Property owner, Musco Propane (“Musco”), brought a § 1983 action against defendants, the town of Wolcott (“Wolcott”), and its planning and zoning commission (“PZC”), zoning board of appeals (“ZBA”), zoning enforcement officer (“ZEO”) among others, claiming that the defendants had violated their right to equal protection, and that they retaliated against them in violation of their First Amendment right to freedom of speech.

 

In 2006, Musco made an application to install a 30,000 gallon above-ground, propane storage tank on its property with the intent to use it as a bulk tank for loading propane tanks, for deliveries thru out their service area. Even though the zoning regulations allowed for retail sale and distribution of heating fuel and natural gas, it excluded storage tanks having a capacity in excess of 10,000 gallons. The zoning regulations prohibited Musco’s installation of the proposed 30,000-gallon tank. The PZC still approved Musco’s application. In 2009, Musco sought to install a second above ground 30,000-gallon tank with the intent that the stored propane would be sold for wholesale use for other companies as well as use for Musco’s customers. At the town meeting for the proposed plan a local resident complained about the 2006 tank approval.  Before a public hearing could be held on Musco’s application, Musco was notified that its application would be denied because of a recently discovered zoning regulation prohibiting fuel storage tanks in excess of 10,000 gallons, and it was also advised that its 2006 application had been granted in error. Musco subsequently withdrew its 2009 application. A month later Musco’s 50 % owner, Petroniro, was elected to the Wolcott Town Council.

 

In 2010, an investigation began into the granting of the 2006 application where the PZC members questioned Musco’s alleged wholesale activity and approximately one month later a cease and desist order was issued by the ZEO that instructed Musco to stop the wholesale of propane. Musco appealed and re-submitted its application and also included an alternative application for the installation of four 10,000 gallon above ground propane storage tanks and an amendment to the Zoning Regulations to allow for propane storage tanks up to 30,000 gallons. In reviewing the applications, the PZC also took in account a letter from the Town Planner, dated approximately two weeks prior to the filing of the appeal, stating that there was a regulation that prohibited bulk fuel storage tanks with a capacity in excess of 10,000 gallons, which also did not include the bulk storage of fuel or petroleum products. The PZC also took in account another letter stating that the PZC had approved Musco’s 2006 application in error. Based on the regulations and the letters the PZC denied the 30,000 tank and text amendment applications and accepted the 10,000-tank application for review. Musco appealed and the federal district court granted defendant’s motions for summary judgment holding that (1) Musco failed to show that adverse actions against it were retaliatory; (2) that the other applicants that obtained permission to install non-conforming propane storage tanks on their property were not similarly situated so as to support a class-of-one equal protection claim; (3) the other businesses that were allegedly allowed to engage in wholesale operations with impunity were not similarly situated; and (4) that Musco failed to show that its selective treatment was based on impermissible considerations.

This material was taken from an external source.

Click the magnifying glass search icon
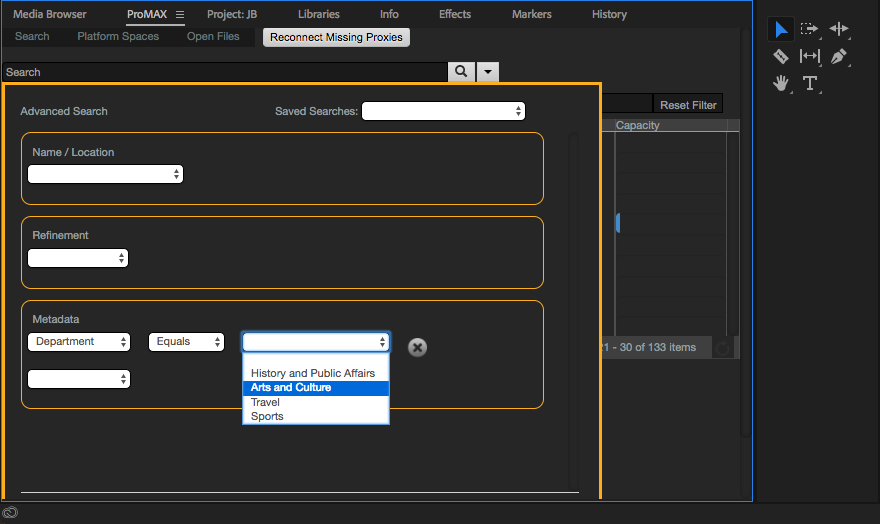This screenshot has width=880, height=524. click(x=460, y=72)
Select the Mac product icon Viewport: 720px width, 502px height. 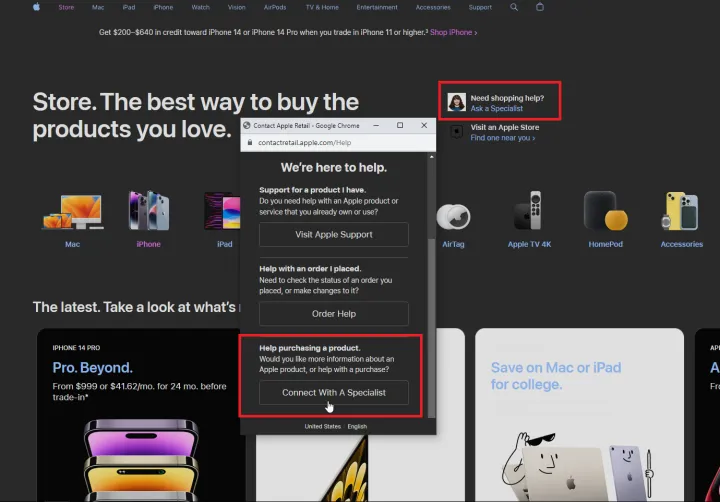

On the matter of Musco failing to show that the adverse actions taking against it were retaliatory and in violation of their First Amendment right to freedom of speech, Musco was required to show that its conduct was protected by the First Amendment and that its conduct prompted or substantially caused the defendant’s actions. Musco asserted that it was retaliated against as a result of Petroniro’s election because they asserted that immediately after his election, the town council investigated Musco’s zoning permit, and as a result of its decision to appeal the denial, a cease and desist order was issued less than one month after. In its argument Musco supported its claims by relying on temporal proximity between its protected activity and the defendant’s adverse actions.

The defendants had also argued that Musco was required to demonstrate that its speech was “actually chilled” as a result of the their conduct, while Musco argued that a demonstration of “actual chill” was not required where a retaliation claim is based upon the misapplication of a zoning code. The court held that Musco failed to show that defendant’s actions were prompted or substantially caused by Petroniro’s election or its appeal to the state court. In fact, the complaint over the initial approval of the 2006 tank approval, and the opposition to the further expansion of its wholesale propane business predated the election and the appeal. The court also held that the “actual chilled” argument did not need to be resolved because Musco had failed to establish a disputed issue of material fact as to whether its protected conduct “prompted or substantially caused” any of the defendants’ adverse actions. Thus, the court granted summary judgment in favor of each of the defendants on Musco’s First Amendment retaliation claim.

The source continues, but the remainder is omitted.